> **What you will do**
Copy out, word for word, the lines from the one with "You are a GUI" through the one with "This screenshot has", both included.

--- START Record excerpts ---

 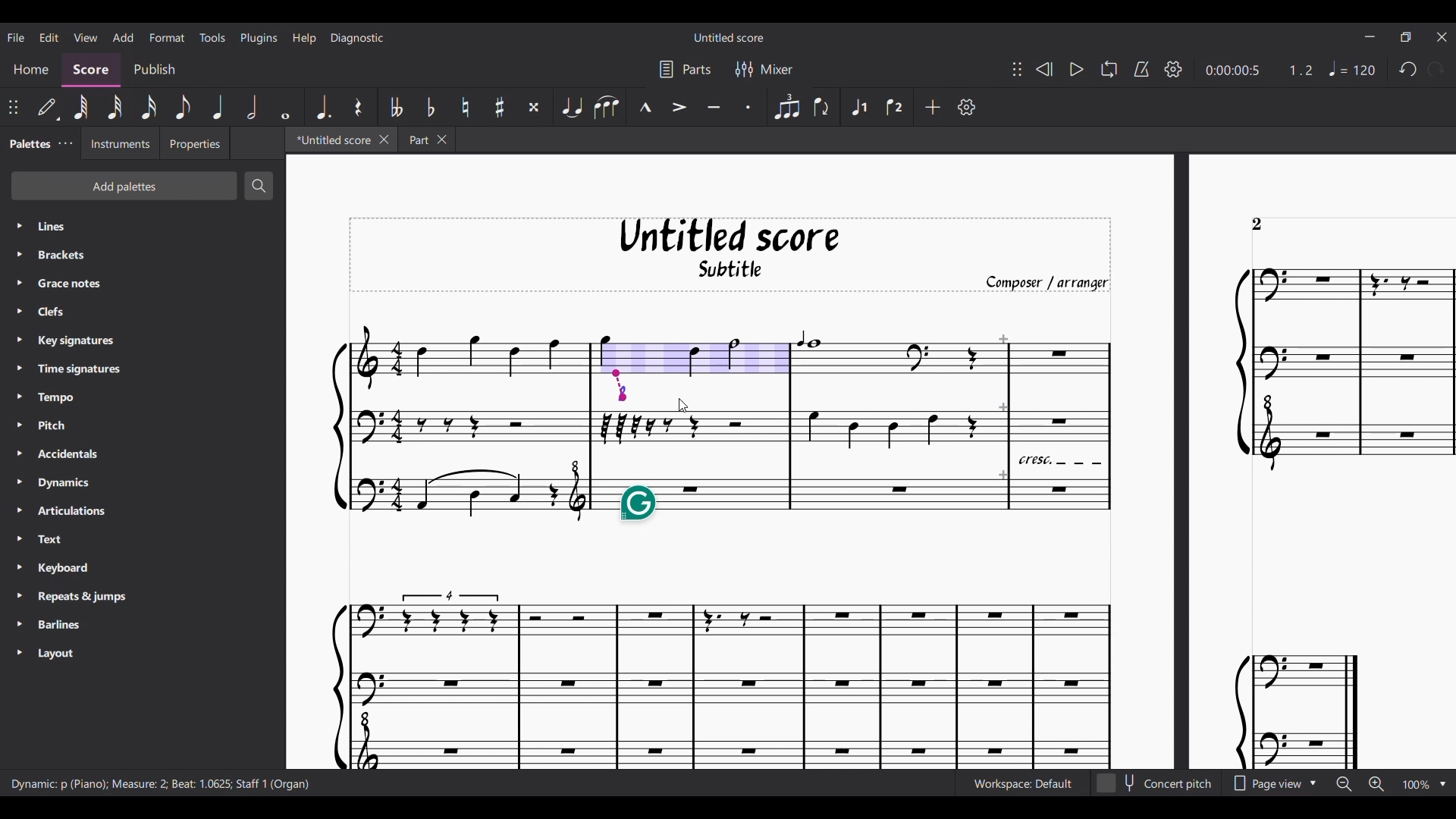 I want to click on Toggle flat, so click(x=431, y=106).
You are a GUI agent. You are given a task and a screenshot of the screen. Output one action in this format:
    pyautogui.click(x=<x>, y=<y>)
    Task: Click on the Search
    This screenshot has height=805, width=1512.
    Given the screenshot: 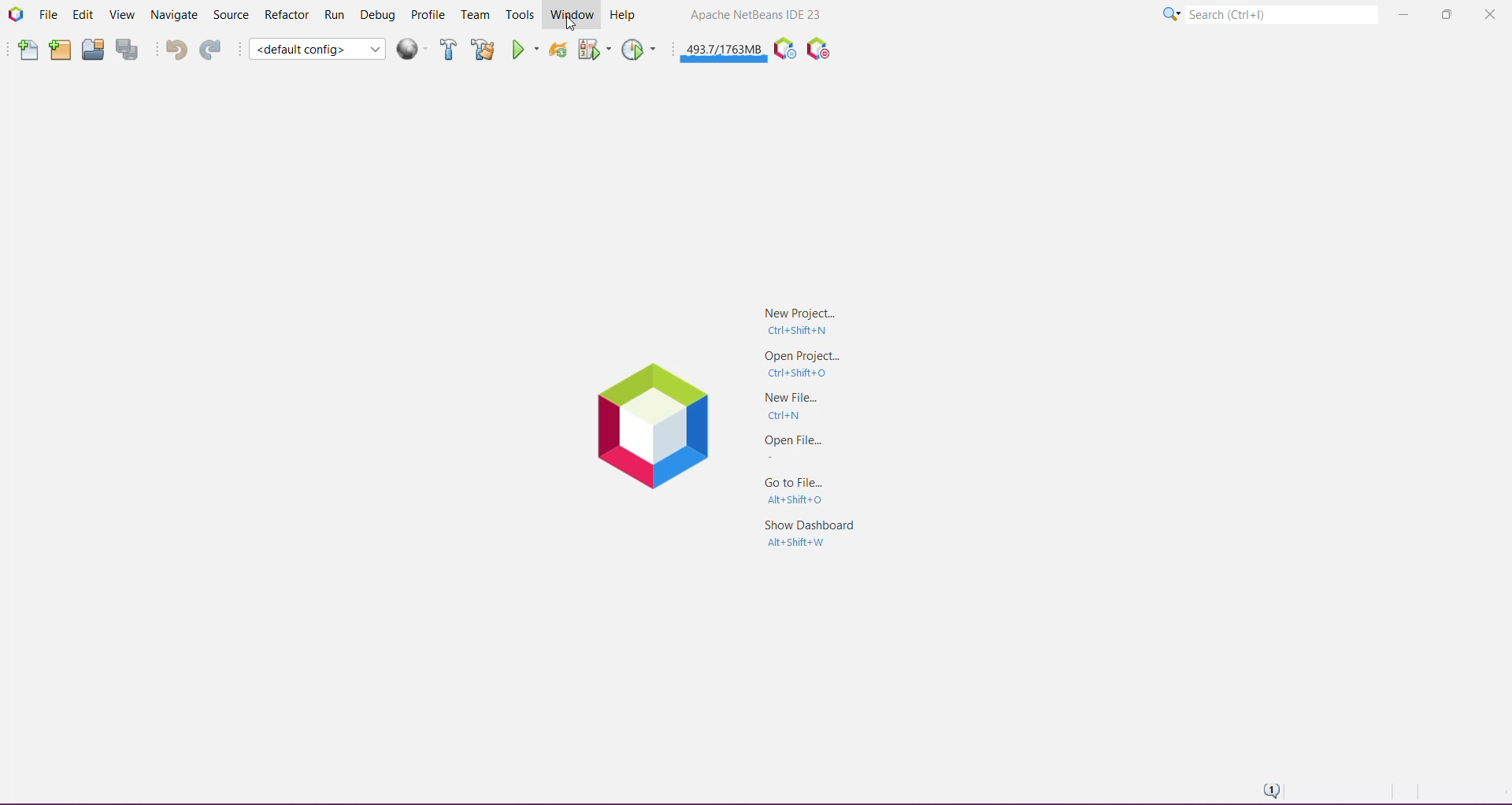 What is the action you would take?
    pyautogui.click(x=1281, y=13)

--- END Record excerpts ---

> **Answer to this exercise**
You are a GUI agent. You are given a task and a screenshot of the screen. Output one action in this format:
    pyautogui.click(x=<x>, y=<y>)
    Task: Click on the Search
    This screenshot has height=805, width=1512.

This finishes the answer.